● TEXTAUSZUG:
Zu den möglichen Diabetes-Folgen gehört die diabetische Retinopathie, bei der die Blutgefäße der Netzhaut geschädigt werden. Omega-3-Fettsäuren können zur Vorbeugung dieser Augenkrankheit beitragen.

 

Zu den möglichen Diabetes-Folgen gehört die diabetische Retinopathie, bei der die Blutgefäße der Netzhaut geschädigt werden. Omega-3-Fettsäuren können zur Vorbeugung dieser Augenkrankheit beitragen.

 

Mit einem Diabetes steigt das Risiko für Folge-Krankheiten, zu denen u.a. die diabetische Retinopathie gehört. Rund ein Drittel der Diabetiker, vor allem die älteren Patienten, sind davon betroffen. Die Retinopathie beeinträchtigt die Sehkraft und kann in schweren Fällen bis zur Erblindung führen. Die möglichst frühzeitige Vorbeugung mit der regelmäßigen Augenkontrolle ist für Diabetiker daher sehr wichtig. Noch ist nicht genau geklärt, wie der Diabetes zur Schädigung der Netzhaut führt, aber Entzündungen, oxidativer Stress und mikrovaskuläre Veränderungen spielen eine zentrale Rolle bei den beeinträchtigten Netzhaut-Funktionen. Forschungen zeigten, dass die Netzhaut reich ist an langkettigen, mehrfach ungesättigten Omega-3-Fettsäuren aus Fischölen, das gilt besonders für die DHA (Docosahexaensäure). Die Fettsäuren wirken u.a. antientzündlich und positiv auf die Blutgefäße ein, das könnte zur Vorbeugung der diabetischen Retinopathie beitragen.

● BEREITGESTELLTE EINTRÄGE:
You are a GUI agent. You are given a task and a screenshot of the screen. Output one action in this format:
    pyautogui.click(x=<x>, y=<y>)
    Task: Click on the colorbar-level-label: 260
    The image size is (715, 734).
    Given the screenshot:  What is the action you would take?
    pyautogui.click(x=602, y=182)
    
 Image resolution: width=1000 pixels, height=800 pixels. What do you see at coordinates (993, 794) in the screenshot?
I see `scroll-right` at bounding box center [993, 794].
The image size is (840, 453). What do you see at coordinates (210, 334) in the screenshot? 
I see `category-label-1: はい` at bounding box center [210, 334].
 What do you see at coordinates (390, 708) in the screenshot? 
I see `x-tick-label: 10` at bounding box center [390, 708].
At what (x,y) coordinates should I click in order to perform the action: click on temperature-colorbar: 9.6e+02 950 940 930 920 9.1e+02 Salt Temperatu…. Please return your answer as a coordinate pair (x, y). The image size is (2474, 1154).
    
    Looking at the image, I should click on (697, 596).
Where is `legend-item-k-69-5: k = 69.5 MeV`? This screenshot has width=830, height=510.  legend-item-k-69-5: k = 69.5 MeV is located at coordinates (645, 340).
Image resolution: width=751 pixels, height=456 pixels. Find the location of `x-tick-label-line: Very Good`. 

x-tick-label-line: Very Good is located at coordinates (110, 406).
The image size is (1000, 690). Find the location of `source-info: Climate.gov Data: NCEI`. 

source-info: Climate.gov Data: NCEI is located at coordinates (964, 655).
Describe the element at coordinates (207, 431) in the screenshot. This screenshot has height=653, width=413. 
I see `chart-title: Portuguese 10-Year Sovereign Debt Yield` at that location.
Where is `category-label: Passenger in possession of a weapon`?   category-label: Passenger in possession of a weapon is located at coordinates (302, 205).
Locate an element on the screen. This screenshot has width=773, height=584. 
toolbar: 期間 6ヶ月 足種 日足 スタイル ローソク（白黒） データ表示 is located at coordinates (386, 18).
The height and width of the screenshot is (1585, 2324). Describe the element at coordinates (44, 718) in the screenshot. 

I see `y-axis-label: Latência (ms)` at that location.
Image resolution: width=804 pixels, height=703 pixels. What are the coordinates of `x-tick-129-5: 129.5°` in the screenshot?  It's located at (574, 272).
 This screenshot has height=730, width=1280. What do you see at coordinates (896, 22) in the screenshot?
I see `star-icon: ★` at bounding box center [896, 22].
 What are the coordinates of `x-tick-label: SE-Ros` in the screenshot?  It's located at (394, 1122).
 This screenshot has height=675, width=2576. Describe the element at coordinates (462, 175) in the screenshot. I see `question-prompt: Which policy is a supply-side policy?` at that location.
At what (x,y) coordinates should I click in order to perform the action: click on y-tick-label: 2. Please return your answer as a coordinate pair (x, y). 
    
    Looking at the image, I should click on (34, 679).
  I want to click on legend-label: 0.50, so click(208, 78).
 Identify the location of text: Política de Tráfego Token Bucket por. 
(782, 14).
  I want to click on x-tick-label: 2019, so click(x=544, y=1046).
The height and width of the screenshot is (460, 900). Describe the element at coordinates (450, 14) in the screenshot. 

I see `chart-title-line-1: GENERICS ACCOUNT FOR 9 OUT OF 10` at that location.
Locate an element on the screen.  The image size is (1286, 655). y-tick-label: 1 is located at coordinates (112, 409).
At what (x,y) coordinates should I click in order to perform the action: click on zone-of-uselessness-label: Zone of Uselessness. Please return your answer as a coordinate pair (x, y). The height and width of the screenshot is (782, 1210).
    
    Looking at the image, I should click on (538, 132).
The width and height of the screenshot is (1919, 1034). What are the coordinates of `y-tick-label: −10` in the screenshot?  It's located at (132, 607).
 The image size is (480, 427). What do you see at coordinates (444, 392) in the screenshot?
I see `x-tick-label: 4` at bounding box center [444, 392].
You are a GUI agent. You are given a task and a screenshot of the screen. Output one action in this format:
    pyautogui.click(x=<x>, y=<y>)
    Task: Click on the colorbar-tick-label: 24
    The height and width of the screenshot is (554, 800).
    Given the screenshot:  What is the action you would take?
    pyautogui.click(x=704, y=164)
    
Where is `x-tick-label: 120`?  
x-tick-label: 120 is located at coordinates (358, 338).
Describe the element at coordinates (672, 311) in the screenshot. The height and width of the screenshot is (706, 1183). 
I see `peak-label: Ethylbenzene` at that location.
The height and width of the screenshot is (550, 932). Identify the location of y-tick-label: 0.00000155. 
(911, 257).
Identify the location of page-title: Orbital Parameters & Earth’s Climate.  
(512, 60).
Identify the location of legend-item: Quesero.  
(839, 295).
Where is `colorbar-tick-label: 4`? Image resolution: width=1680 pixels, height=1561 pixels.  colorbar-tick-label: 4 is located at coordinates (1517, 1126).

● ARBEITSAUFTRÄGE:
**1)** Prüfen Sie, ob die Aussagen (a) bis (c) mit dem Text zur diabetischen Retinopathie übereinstimmen. Antworten Sie jeweils mit Ja oder Nein und zitieren Sie die entscheidende Textstelle wörtlich.
(a) Etwa ein Drittel der Diabetiker ist von der diabetischen Retinopathie betroffen.
(b) Es ist genau geklärt, wie der Diabetes die Netzhaut schädigt.
(c) Die Netzhaut enthält nur wenige Omega-3-Fettsäuren.
**2)** Führen Sie den Text zur diabetischen Retinopathie im Anschluss an seinen letzten Satz fort.

● LÖSUNGEN:
**1)**
(a) Ja: „Rund ein Drittel der Diabetiker, vor allem die älteren Patienten, sind davon betroffen.“
(b) Nein: „Noch ist nicht genau geklärt, wie der Diabetes zur Schädigung der Netzhaut führt“
(c) Nein: „dass die Netzhaut reich ist an langkettigen, mehrfach ungesättigten Omega-3-Fettsäuren aus Fischölen“

**2)**
 

Eine Gruppe von Forschern prüfte im Rahmen der großen spanischen Bevölkerungsstudie zur mediterranen Ernährung (PREDIMED), ob und wie eine an Omega-3-Fettsäuren reiche Ernährung die Retinopathie bei Diabetes beeinflussen kann. Einbezogen wurden 3.614 Teilnehmer von 55 bis 80 Jahren, die bereits zu Beginn der Studie (2003) Diabetiker waren. Für 3.482 Männer und Frauen mit einem Durchschnittsalter von 67 Jahren waren am Studienende (2009) sämtliche nötigen Daten verfügbar. Allen Teilnehmern wurde empfohlen, zur Vorbeugung vor kardiovaskulären Krankheiten täglich wenigstens 500 mg Omega-3-Fettsäuren aufzunehmen.

 

Dies kann in der Regel mit zwei möglichst fettreichen Fischmahlzeiten, z.B. mit Lachs, Sardinen etc., leicht erreicht werden. Da in Spanien traditionell viel Fisch gegessen wird, erreichten 2.611 Teilnehmer (75 %) der Diabetiker die vorgegebene Menge an Omega-3-Fettsäuren. Im Lauf der Beobachtungszeit von sechs Jahren trat bei 69 Teilnehmern (2 %) eine diabetische Retinopathie auf. Nach Anpassung der Daten in Bezug auf Alter, Geschlecht, Lebensstil und klinischen Daten etc. hatten Diabetiker, die täglich weniger als 500 mg an Omega-3-Fettsäuren aufnahmen, ein um 48 % erhöhtes Risiko für die diabetische Retinopathie. Von der vorbeugenden Wirkung der Fischöle profitierten besonders Teilnehmer mit einem erhöhtem Blutdruck und bei einem fortgeschrittenen Diabetes. Die Forscher sehen sich daher darin bestätigt, dass die gesunden Omega-3-Fettsäuren aus Fischölen zur Vorbeugung der diabetischen Retinopathie beitragen können.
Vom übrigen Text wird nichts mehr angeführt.